The polymer cement 12 may be provided on the flat placing surface 11 of the old concrete 10, and the new concrete 13 may be placed thereon. In addition, as shown in FIG. 2, the old concrete 10
It is preferable to provide a recess 14 in the driving surface 11 and to drive the polymer cement 12 in the recess 14 in order to effectively prevent the water leakage at the splicing portion. The depth of the recess 14 may be approximately the same as the thickness of the polymer cement 12. The method of the present invention can be applied not only to horizontal splicing, but also to vertical splicing.

The pouring time of the polymer cement may be after hardening of the old concrete or before hardening. Before or after hardening the old concrete, pour the polymer cement, just before pouring the new concrete, further pouring the polymer cement thinly and then pouring the new concrete before this polymer cement hardens, It is preferable because the adhesion between the polymer cement and the new concrete is improved, and water leakage at the joint can be prevented more reliably.

[0017]

According to the concrete splicing method of the present invention, polymer cement is interposed on the splicing surface between old concrete and new concrete instead of the conventional cement mortar, and the new concrete is dried by this polymer cement. Since the strain due to shrinkage or the like is absorbed and relaxed, the generation of cracks is suppressed. Further, since the splicing surface is sealed by the polymer cement, the effect of preventing water leakage at this portion is excellent. Further, the effect of preventing water leakage can be further enhanced by forming the recesses and driving the polymer cement.

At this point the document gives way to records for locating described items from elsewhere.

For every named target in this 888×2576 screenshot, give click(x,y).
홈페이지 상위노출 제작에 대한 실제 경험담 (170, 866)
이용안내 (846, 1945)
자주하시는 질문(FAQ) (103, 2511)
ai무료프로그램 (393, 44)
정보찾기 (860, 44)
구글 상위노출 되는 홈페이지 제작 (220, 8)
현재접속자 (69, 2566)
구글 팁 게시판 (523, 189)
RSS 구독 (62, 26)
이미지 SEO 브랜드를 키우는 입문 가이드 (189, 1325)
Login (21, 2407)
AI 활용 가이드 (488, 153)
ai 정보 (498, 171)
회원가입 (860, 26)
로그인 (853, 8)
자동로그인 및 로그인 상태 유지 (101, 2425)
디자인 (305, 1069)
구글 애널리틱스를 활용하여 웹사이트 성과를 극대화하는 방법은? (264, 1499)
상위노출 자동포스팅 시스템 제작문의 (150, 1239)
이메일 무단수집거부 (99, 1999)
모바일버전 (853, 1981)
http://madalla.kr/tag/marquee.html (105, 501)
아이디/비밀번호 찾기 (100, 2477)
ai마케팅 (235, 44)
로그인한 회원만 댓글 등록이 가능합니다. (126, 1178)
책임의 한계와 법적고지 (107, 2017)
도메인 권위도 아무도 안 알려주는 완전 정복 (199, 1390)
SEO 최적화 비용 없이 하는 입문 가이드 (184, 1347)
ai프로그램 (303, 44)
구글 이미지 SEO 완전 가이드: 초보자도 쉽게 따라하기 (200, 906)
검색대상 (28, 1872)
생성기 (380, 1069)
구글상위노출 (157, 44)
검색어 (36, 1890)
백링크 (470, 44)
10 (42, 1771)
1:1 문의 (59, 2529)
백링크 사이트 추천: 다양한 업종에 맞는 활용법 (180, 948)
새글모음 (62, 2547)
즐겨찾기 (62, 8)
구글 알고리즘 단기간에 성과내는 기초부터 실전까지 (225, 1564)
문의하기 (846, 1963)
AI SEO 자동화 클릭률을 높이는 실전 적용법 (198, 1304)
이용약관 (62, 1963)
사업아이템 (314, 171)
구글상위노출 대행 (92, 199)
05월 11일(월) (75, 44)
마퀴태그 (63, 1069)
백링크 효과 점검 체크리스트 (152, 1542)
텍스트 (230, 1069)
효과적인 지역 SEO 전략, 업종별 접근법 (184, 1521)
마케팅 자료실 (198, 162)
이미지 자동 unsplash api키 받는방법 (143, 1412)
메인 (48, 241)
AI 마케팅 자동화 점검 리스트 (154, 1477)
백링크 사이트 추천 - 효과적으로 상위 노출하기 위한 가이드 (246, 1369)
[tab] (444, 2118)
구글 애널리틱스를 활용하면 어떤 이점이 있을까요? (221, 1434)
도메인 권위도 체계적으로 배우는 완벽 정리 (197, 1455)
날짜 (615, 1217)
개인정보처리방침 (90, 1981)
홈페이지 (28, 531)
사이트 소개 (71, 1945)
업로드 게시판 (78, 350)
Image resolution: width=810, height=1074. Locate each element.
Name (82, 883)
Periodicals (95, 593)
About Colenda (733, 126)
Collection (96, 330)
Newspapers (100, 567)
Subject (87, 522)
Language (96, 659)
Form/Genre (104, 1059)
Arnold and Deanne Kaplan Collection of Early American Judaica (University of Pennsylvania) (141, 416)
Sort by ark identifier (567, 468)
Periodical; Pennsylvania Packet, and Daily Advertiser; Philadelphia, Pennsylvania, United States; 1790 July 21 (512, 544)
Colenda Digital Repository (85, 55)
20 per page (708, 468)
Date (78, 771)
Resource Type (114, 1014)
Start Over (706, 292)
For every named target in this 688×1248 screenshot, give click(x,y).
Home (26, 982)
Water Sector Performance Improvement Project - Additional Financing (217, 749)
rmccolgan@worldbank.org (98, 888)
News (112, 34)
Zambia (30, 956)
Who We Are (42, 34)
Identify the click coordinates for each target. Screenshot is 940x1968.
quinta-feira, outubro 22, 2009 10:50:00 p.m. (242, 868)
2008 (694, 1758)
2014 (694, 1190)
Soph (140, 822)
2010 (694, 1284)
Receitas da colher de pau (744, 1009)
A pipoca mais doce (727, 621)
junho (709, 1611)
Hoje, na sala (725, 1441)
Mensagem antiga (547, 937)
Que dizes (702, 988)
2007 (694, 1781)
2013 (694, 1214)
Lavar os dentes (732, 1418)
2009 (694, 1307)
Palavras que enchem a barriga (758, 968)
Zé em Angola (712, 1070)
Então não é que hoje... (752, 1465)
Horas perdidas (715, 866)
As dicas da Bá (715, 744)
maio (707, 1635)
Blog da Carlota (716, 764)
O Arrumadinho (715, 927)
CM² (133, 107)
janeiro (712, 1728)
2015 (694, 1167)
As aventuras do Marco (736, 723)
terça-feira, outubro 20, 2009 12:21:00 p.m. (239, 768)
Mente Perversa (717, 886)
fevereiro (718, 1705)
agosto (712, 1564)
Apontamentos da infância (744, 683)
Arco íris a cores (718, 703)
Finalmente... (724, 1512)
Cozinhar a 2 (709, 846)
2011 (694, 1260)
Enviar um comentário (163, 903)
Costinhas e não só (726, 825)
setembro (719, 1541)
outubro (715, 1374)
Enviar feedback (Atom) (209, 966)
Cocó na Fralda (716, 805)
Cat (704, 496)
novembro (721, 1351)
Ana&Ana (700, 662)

[Brief description of drawings]

FIG. 1 is a schematic diagram showing a concrete splicing method according to the present invention.

FIG. 2 is a schematic diagram showing a concrete splicing method according to the present invention.

[Explanation of symbols]

10-old concrete, 11-placement surface, 12-polymer cement, 13-new concrete, 14-recess

   ─────────────────────────────────────────────────── ─── Continued front page    (72) Inventor Kazuo Yangi             4-8-15 Nihonbashihonmachi, Tokyo Pacific Ocean             Material Co., Ltd. F term (reference) 2E172 AA05 AA07 DD00 DD04 DD08

Claims (5)

[Claims] 1. When splicing new concrete to hardened concrete, polymer cement, polymer cement mortar or polymer cement concrete (hereinafter referred to as polymer cement) is placed on the splicing surface of the hardened concrete, A concrete splicing method, which comprises placing new concrete in contact with the polymer cement. 2. The concrete splicing method according to claim 1, wherein a recess is provided in the splicing surface of the hardened concrete, polymer cement is cast in the recess, and new concrete is cast in contact with the polymer cement. . 3. A polymer cement is placed in a thickness of 3 to 10 cm after surface-treating the joint surface of the hardened concrete,
The concrete splicing method according to claim 1 or 2, wherein new concrete is placed in contact with the polymer cement. 4. A polymer cement is placed before or after the hardening of the old concrete, and after the hardening of the polymer cement, immediately before the placing of the new concrete, a thin layer of the polymer cement is set, and the polymer cement is hardened. The concrete splicing method according to any one of claims 1 to 3, wherein new concrete is placed before the step. 5. A hardened concrete body spliced by the method according to any one of claims 1 to 4.